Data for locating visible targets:
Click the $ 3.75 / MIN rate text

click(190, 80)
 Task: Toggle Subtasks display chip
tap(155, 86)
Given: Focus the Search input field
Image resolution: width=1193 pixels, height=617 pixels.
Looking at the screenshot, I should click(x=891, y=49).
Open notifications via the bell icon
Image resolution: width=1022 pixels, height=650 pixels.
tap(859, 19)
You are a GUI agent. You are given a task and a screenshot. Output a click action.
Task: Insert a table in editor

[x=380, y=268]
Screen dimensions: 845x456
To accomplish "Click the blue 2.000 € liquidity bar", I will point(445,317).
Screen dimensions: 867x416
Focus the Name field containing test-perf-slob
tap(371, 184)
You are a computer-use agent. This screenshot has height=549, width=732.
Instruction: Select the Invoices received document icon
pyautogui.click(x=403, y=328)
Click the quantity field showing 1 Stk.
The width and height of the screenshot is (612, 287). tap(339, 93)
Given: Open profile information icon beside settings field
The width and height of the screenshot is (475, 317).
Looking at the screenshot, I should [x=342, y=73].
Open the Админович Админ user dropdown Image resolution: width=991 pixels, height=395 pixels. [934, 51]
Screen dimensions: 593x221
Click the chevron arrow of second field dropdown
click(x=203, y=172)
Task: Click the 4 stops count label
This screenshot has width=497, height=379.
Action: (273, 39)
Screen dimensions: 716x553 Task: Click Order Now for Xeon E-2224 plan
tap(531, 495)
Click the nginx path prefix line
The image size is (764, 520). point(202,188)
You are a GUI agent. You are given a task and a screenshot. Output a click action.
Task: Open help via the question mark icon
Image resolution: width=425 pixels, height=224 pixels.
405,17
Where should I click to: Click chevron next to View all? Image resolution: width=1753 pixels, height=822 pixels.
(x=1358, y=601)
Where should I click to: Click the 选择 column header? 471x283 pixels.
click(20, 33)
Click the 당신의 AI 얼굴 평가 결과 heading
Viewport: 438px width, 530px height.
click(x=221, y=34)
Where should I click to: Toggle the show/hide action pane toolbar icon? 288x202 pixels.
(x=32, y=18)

> **Task description**: Reproduce the material above line for line, changing nothing.

> **In response**:
Click the $ 3.75 / MIN rate text

click(190, 80)
 Task: Toggle Subtasks display chip
tap(155, 86)
Given: Focus the Search input field
Image resolution: width=1193 pixels, height=617 pixels.
Looking at the screenshot, I should click(x=891, y=49).
Open notifications via the bell icon
Image resolution: width=1022 pixels, height=650 pixels.
tap(859, 19)
You are a GUI agent. You are given a task and a screenshot. Output a click action.
Task: Insert a table in editor

[x=380, y=268]
Screen dimensions: 845x456
To accomplish "Click the blue 2.000 € liquidity bar", I will point(445,317).
Screen dimensions: 867x416
Focus the Name field containing test-perf-slob
tap(371, 184)
You are a computer-use agent. This screenshot has height=549, width=732.
Instruction: Select the Invoices received document icon
pyautogui.click(x=403, y=328)
Click the quantity field showing 1 Stk.
The width and height of the screenshot is (612, 287). tap(339, 93)
Given: Open profile information icon beside settings field
The width and height of the screenshot is (475, 317).
Looking at the screenshot, I should [x=342, y=73].
Open the Админович Админ user dropdown Image resolution: width=991 pixels, height=395 pixels. [934, 51]
Screen dimensions: 593x221
Click the chevron arrow of second field dropdown
click(x=203, y=172)
Task: Click the 4 stops count label
This screenshot has width=497, height=379.
Action: (273, 39)
Screen dimensions: 716x553 Task: Click Order Now for Xeon E-2224 plan
tap(531, 495)
Click the nginx path prefix line
The image size is (764, 520). point(202,188)
You are a GUI agent. You are given a task and a screenshot. Output a click action.
Task: Open help via the question mark icon
Image resolution: width=425 pixels, height=224 pixels.
405,17
Where should I click to: Click chevron next to View all? Image resolution: width=1753 pixels, height=822 pixels.
(x=1358, y=601)
Where should I click to: Click the 选择 column header? 471x283 pixels.
click(20, 33)
Click the 당신의 AI 얼굴 평가 결과 heading
Viewport: 438px width, 530px height.
click(x=221, y=34)
Where should I click to: Toggle the show/hide action pane toolbar icon? 288x202 pixels.
(x=32, y=18)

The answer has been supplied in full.